Data for review:
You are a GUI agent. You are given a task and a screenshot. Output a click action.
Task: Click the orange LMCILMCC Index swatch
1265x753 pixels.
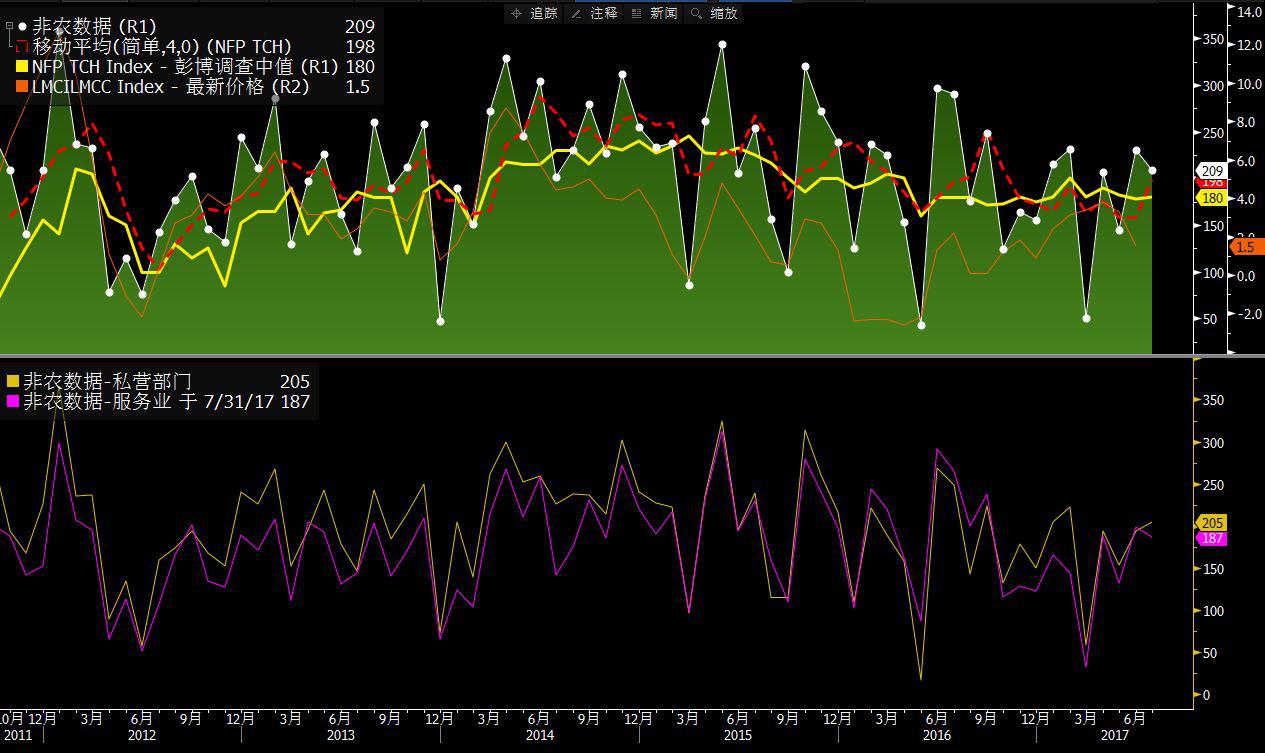[22, 88]
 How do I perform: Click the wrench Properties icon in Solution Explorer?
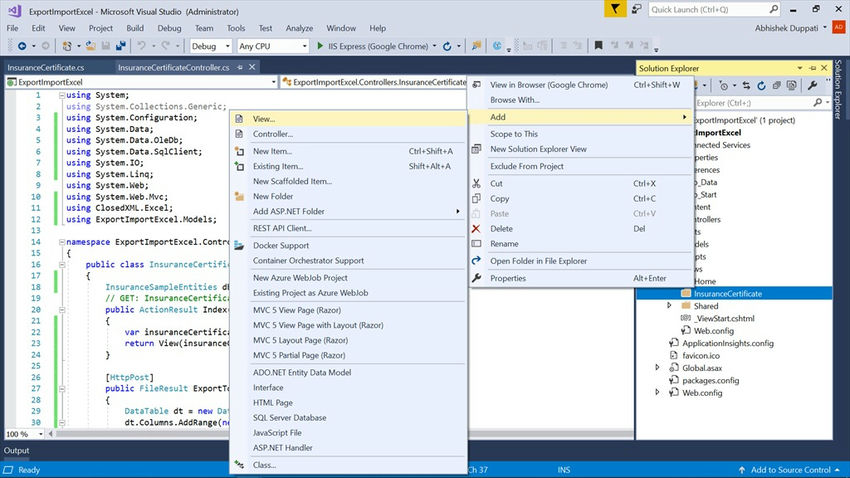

Activity: All entries above, minus the pictures, should be repeated exactly.

Solution to the exercise:
You are a GUI agent. You are given a task and a screenshot. Output a click action.
Task: Click the orange LMCILMCC Index swatch
1265x753 pixels.
[22, 88]
 How do I perform: Click the wrench Properties icon in Solution Explorer?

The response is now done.